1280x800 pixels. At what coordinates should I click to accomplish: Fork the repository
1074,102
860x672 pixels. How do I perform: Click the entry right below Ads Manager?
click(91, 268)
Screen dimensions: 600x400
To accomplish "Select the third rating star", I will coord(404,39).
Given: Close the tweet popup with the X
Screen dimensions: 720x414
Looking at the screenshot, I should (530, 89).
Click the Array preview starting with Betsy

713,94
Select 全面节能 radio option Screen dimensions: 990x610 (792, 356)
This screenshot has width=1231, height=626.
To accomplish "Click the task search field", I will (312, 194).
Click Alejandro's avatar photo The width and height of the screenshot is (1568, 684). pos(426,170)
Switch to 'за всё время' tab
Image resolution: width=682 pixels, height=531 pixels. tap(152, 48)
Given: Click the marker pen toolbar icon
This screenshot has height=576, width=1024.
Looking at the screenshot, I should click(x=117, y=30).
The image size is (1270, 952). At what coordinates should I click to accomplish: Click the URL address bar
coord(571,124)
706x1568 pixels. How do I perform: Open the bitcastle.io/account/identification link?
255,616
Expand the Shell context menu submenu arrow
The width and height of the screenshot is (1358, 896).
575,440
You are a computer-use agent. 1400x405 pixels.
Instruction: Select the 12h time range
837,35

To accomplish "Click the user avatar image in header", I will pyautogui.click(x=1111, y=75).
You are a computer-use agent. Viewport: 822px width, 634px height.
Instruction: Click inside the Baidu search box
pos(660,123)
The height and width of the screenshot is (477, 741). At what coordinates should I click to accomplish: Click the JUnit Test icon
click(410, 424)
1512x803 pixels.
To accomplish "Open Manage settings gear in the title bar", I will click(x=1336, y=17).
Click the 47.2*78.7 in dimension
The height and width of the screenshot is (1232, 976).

AIM OF THE TASK =
Quote everything in the records from the line containing "1512x803 pixels." down through the end of the records, including both ends.

REPLY TO THE EXERCISE =
1512x803 pixels.
To accomplish "Open Manage settings gear in the title bar", I will click(x=1336, y=17).
Click the 47.2*78.7 in dimension
The height and width of the screenshot is (1232, 976).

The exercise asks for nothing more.